MiTM - Non-HTTP TLS

You will want to read the following paper:

  • Manuel Egele, Christopher Kruegel, Engin Kirda, Giovanni Vigna. PiOS: Detecting Privacy Leaks in iOS Applications. NDSS 2011. (It received the Distinguished Paper Award.)

This is a fantastic piece of work that performs static analysis of iOS applications to detect privacy leaks.

They build a static analysis tool that analyzes iOS applications, detecting what private data the app reads, whether it sends that private data out over the network, and if so, to where. They then apply their static analysis tool to a large collection of iOS apps and show that their tool is effective and highly accurate; their work finds a large number of apps that are leaking private data (e.g., the unique ID of the phone that the app is running on).

I'd expect static analysis to be more effective than examining network traffic, and less tedious to use, so it is an important alternative to the approach you are currently taking.
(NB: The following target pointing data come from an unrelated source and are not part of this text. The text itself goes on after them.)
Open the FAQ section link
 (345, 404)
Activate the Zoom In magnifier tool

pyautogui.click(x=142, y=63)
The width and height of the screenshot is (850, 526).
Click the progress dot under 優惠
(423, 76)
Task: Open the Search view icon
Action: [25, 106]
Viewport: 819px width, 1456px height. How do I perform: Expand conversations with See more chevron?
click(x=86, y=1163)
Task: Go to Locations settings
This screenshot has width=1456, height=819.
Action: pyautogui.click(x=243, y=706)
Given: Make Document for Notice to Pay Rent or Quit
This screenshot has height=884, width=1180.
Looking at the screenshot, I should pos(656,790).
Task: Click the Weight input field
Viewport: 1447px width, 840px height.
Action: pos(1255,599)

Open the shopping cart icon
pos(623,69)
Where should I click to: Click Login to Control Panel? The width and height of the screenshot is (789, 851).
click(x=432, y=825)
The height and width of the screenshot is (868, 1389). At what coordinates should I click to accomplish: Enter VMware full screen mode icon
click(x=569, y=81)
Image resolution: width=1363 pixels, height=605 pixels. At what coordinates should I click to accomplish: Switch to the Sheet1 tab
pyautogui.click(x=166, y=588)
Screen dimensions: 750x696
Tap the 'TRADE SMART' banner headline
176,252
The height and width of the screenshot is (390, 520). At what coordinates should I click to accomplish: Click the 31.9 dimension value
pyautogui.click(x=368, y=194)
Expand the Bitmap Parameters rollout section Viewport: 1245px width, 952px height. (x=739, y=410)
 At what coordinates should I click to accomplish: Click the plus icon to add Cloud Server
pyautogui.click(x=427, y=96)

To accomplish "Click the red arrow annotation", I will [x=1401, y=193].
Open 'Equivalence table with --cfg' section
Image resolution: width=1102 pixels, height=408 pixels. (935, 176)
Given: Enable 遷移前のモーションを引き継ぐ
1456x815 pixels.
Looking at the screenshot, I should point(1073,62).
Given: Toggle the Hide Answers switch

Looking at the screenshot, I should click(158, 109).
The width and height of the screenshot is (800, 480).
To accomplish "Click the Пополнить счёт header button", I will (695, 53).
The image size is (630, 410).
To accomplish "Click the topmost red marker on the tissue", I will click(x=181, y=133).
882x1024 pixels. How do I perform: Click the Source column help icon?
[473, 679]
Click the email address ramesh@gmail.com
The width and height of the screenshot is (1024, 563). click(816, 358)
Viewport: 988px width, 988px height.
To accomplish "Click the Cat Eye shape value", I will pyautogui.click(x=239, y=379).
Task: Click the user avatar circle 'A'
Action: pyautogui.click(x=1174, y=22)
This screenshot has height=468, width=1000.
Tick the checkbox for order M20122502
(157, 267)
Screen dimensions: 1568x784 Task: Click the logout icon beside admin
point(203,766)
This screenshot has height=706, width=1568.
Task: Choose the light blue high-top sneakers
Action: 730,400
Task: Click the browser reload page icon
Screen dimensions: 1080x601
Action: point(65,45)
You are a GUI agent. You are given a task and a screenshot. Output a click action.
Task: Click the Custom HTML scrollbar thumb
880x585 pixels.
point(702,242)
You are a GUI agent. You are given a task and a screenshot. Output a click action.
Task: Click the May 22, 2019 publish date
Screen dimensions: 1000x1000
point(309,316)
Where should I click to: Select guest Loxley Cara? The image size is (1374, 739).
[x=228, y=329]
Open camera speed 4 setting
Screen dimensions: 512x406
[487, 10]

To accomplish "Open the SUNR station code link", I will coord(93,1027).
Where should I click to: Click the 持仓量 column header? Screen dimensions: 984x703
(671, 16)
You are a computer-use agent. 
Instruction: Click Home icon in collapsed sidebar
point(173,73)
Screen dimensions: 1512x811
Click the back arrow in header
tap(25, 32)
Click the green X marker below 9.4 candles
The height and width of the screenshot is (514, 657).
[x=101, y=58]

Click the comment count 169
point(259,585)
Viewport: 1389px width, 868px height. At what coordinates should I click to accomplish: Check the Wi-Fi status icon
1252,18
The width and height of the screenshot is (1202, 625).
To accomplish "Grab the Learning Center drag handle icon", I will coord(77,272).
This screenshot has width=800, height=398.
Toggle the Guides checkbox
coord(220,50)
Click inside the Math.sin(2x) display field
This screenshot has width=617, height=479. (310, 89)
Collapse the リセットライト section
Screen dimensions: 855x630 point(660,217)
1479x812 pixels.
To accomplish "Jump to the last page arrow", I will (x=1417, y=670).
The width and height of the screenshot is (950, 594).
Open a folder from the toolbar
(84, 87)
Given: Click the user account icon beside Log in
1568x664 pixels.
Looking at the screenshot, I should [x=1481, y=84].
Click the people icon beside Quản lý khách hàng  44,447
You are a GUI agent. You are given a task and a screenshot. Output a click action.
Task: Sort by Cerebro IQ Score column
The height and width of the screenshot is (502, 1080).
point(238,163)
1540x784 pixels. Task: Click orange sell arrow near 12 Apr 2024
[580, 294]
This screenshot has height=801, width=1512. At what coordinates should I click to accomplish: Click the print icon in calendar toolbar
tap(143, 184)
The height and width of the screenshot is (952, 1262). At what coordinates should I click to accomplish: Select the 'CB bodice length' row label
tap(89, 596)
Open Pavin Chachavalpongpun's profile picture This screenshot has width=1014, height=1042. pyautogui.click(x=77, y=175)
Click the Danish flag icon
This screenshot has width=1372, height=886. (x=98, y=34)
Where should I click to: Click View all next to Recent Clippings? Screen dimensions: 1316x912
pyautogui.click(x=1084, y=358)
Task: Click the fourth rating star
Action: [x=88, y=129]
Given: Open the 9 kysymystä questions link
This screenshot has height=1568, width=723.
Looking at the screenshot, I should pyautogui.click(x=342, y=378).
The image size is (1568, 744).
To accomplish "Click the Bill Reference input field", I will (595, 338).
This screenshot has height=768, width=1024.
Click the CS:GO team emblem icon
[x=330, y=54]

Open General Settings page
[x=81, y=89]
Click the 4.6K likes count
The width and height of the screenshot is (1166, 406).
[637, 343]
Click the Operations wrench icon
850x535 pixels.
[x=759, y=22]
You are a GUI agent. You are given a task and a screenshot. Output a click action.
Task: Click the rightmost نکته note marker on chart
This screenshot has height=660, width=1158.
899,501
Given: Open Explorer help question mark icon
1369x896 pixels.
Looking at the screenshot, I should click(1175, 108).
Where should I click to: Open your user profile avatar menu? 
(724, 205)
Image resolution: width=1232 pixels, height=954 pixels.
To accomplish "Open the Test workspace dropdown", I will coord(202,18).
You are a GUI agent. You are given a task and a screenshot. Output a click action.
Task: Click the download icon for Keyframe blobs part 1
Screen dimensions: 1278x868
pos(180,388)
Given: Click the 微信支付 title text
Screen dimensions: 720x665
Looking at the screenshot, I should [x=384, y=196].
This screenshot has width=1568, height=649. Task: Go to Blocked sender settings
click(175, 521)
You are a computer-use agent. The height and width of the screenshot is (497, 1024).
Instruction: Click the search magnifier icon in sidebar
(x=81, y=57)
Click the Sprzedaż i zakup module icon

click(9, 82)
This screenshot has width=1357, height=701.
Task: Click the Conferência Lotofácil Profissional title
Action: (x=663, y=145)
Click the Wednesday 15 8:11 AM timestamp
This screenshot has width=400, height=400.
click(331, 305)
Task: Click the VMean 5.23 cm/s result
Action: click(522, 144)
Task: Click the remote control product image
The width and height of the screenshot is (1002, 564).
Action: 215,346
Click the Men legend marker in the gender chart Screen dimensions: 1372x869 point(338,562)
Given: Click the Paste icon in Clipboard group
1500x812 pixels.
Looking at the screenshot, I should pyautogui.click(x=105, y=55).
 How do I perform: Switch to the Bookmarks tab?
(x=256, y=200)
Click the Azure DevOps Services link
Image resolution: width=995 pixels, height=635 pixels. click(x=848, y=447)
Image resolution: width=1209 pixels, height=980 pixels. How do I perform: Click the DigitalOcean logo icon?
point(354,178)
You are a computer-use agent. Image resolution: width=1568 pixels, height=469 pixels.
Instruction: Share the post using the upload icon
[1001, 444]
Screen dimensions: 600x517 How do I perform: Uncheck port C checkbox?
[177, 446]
Overall, this is a brilliant, innovative piece of research that I encourage you to read carefully.


You could try your luck with ettercap. You can configure it with a private key to use, and configure the cert that belongs with it in the iPhone's keystore. I'm not sure wether it picks up non-port-443 traffic by default, but I think it's able to decrypt any TLS connection if it has the key.


AFAIK Jabber and XMPP are XML based protocols, so there's no real reason why Burp couldn't intercept them.

Where you may be having problems is that there's no way within the client app to specify a proxy.

What I've done in the past with burp in this kind of instance is to use the "Support invisible proxying for non-proxy-aware client" option in the proxy options tab. you can specify your endpoint server and port there and then in the client specify a target server of the burp IP address and port and it'll forward on from there.